*THE PROBLEM*: Nothing in the entries may be altered; copy them all exactly.

START DATA IN THIS EXERCISE

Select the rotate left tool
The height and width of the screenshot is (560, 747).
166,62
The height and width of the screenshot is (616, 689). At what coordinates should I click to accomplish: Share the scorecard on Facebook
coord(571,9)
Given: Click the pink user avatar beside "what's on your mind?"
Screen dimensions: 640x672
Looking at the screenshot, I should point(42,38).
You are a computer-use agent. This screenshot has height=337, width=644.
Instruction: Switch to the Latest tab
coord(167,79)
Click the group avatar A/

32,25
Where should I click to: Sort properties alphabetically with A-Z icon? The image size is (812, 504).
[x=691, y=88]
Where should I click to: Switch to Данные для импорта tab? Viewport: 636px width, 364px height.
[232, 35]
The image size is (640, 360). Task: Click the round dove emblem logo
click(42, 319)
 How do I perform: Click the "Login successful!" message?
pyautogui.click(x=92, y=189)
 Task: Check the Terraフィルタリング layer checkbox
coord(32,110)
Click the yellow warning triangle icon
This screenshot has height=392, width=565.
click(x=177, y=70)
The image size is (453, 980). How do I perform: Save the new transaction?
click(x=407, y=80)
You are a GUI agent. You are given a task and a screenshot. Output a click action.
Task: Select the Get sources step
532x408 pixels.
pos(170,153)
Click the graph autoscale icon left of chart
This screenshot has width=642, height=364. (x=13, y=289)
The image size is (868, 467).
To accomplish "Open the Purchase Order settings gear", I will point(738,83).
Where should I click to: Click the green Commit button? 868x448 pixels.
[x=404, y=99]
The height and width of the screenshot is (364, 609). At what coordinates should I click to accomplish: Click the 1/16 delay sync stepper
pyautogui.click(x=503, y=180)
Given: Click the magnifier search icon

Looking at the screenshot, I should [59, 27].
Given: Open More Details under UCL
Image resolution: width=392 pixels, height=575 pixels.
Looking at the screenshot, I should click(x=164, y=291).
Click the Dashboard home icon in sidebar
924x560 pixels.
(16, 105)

END DATA IN THIS EXERCISE

*REPLY TO THE EXERCISE*:
Select the rotate left tool
The height and width of the screenshot is (560, 747).
166,62
The height and width of the screenshot is (616, 689). At what coordinates should I click to accomplish: Share the scorecard on Facebook
coord(571,9)
Given: Click the pink user avatar beside "what's on your mind?"
Screen dimensions: 640x672
Looking at the screenshot, I should point(42,38).
You are a computer-use agent. This screenshot has height=337, width=644.
Instruction: Switch to the Latest tab
coord(167,79)
Click the group avatar A/

32,25
Where should I click to: Sort properties alphabetically with A-Z icon? The image size is (812, 504).
[x=691, y=88]
Where should I click to: Switch to Данные для импорта tab? Viewport: 636px width, 364px height.
[232, 35]
The image size is (640, 360). Task: Click the round dove emblem logo
click(42, 319)
 How do I perform: Click the "Login successful!" message?
pyautogui.click(x=92, y=189)
 Task: Check the Terraフィルタリング layer checkbox
coord(32,110)
Click the yellow warning triangle icon
This screenshot has height=392, width=565.
click(x=177, y=70)
The image size is (453, 980). How do I perform: Save the new transaction?
click(x=407, y=80)
You are a GUI agent. You are given a task and a screenshot. Output a click action.
Task: Select the Get sources step
532x408 pixels.
pos(170,153)
Click the graph autoscale icon left of chart
This screenshot has width=642, height=364. (x=13, y=289)
The image size is (868, 467).
To accomplish "Open the Purchase Order settings gear", I will point(738,83).
Where should I click to: Click the green Commit button? 868x448 pixels.
[x=404, y=99]
The height and width of the screenshot is (364, 609). At what coordinates should I click to accomplish: Click the 1/16 delay sync stepper
pyautogui.click(x=503, y=180)
Given: Click the magnifier search icon

Looking at the screenshot, I should [59, 27].
Given: Open More Details under UCL
Image resolution: width=392 pixels, height=575 pixels.
Looking at the screenshot, I should click(x=164, y=291).
Click the Dashboard home icon in sidebar
924x560 pixels.
(16, 105)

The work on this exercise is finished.